Memorials & Moonlight Tour
After getting settled into our hotel, we walked over to the National Mall for the Memorials & Moonlight tour with Free Tours by Foot DC. The tour covered the Washington Monument (from afar), the World War II Memorial, the DC World War I Memorial, The MLK Memorial, the Korean War Memorial, and the Lincoln Memorial. These memorials look spectacular lit up at night and by going in the evening you get to skip some of the crowds. During the tour, our guide would share the history of the memorials and point out the meaning behind specific elements or features in each monument. This was very valuable as these details can be easily missed if you view them without a guide.
Fun fact: At the Lincoln Memorial they have the spot marked on the step where Martin Luther King Jr. delivered his famous "I have a Dream" Speech. If you are ever at the Lincoln memorial and want to find this spot where one of the most iconic speeches in American history took place, look for the place where the stairs slightly change colors in the middle.
The Free Tours by Foot company was unique because you don’t have to pay anything when you sign up for a tour. You pay your tour guide whatever you feel is reasonable at the end of the tour. A tour with another company could have cost us up to over $100 just for 2 people. This was a much cheaper option and we still paid our tour guide well.

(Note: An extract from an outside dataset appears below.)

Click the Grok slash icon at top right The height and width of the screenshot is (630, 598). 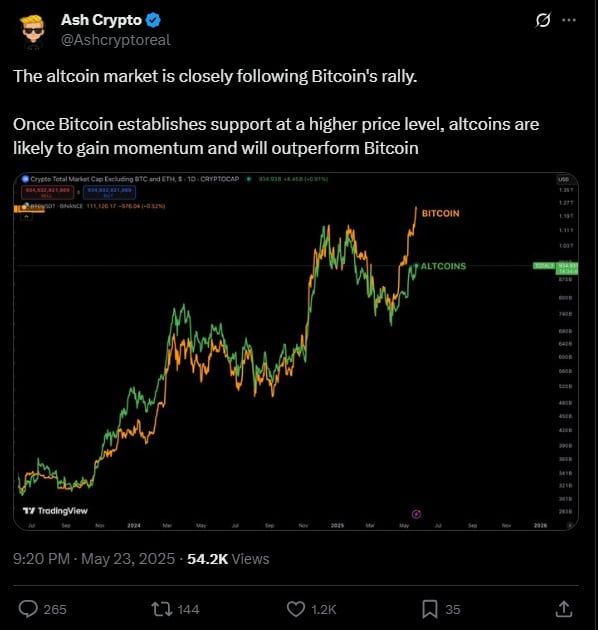pyautogui.click(x=543, y=20)
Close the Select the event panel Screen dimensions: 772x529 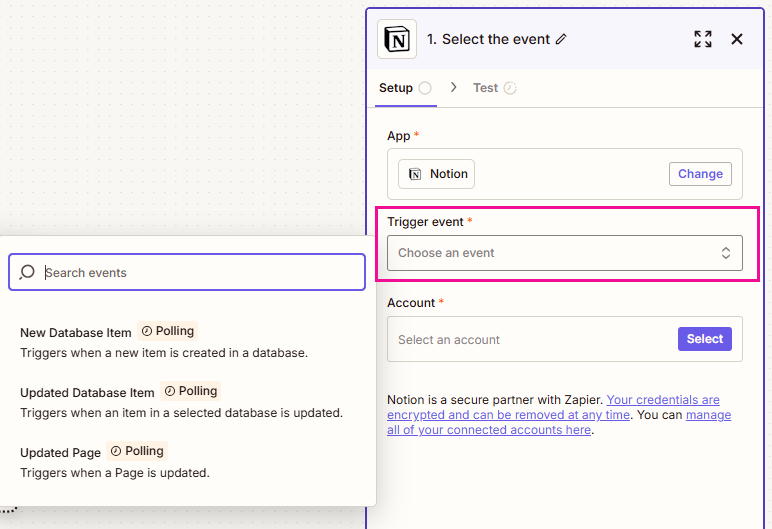tap(737, 39)
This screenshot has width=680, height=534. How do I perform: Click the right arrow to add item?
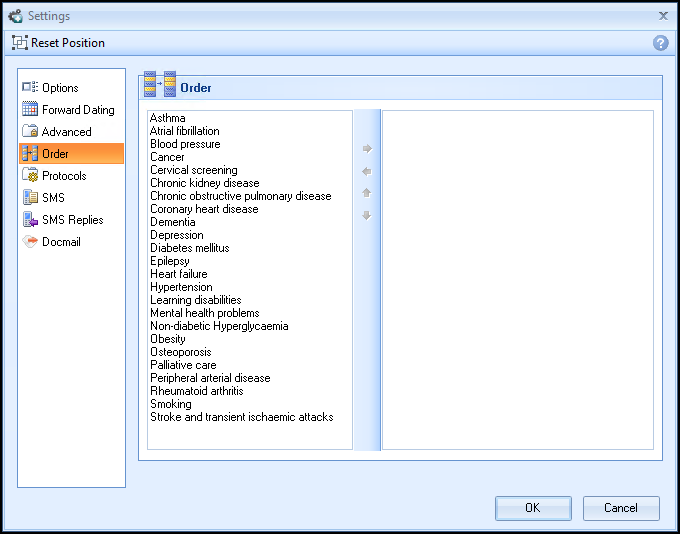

Late Night Dinner at The Hamilton
There are tons of great restaurants to eat at in DC. However, if you want to go to a popular restaurant at prime time, it's important that you make a reservation ahead of time or you might not be able to get in. Luckily for us, we were eating so late that we were able to squeeze into The Hamilton, which is an American restaurant with a contemporary dining atmosphere. I ordered the seafood pasta and my husband ordered a hamburger. Both were delicious!
The White House
You won't want to miss this iconic American home on your trip to DC. We passed by it almost every day walking to and from our hotel, but it was especially fun to see it lit up at night. Most visitors only see the outside as tours of the inside are very limited. To procure tickets to tour the White House, you must contact your Member of Congress (or embassy if you do not reside in the US). Your representative's office will coordinate with the White House to get you on a scheduled tour. If you are one of the few who get in on a tour, the White House will contact you about 2 weeks beforehand to collect some personal information regarding identification. The time period for requesting tickets is listed as anywhere from 3 months to 21 days in advance. We requested a tour through our congresswoman about a month in advance and were not given tickets. When I talked with one of the staff at our representative's office, she suggested requesting tickets up to 3-6 months in advance, especially if you are visiting during peak season, which we were.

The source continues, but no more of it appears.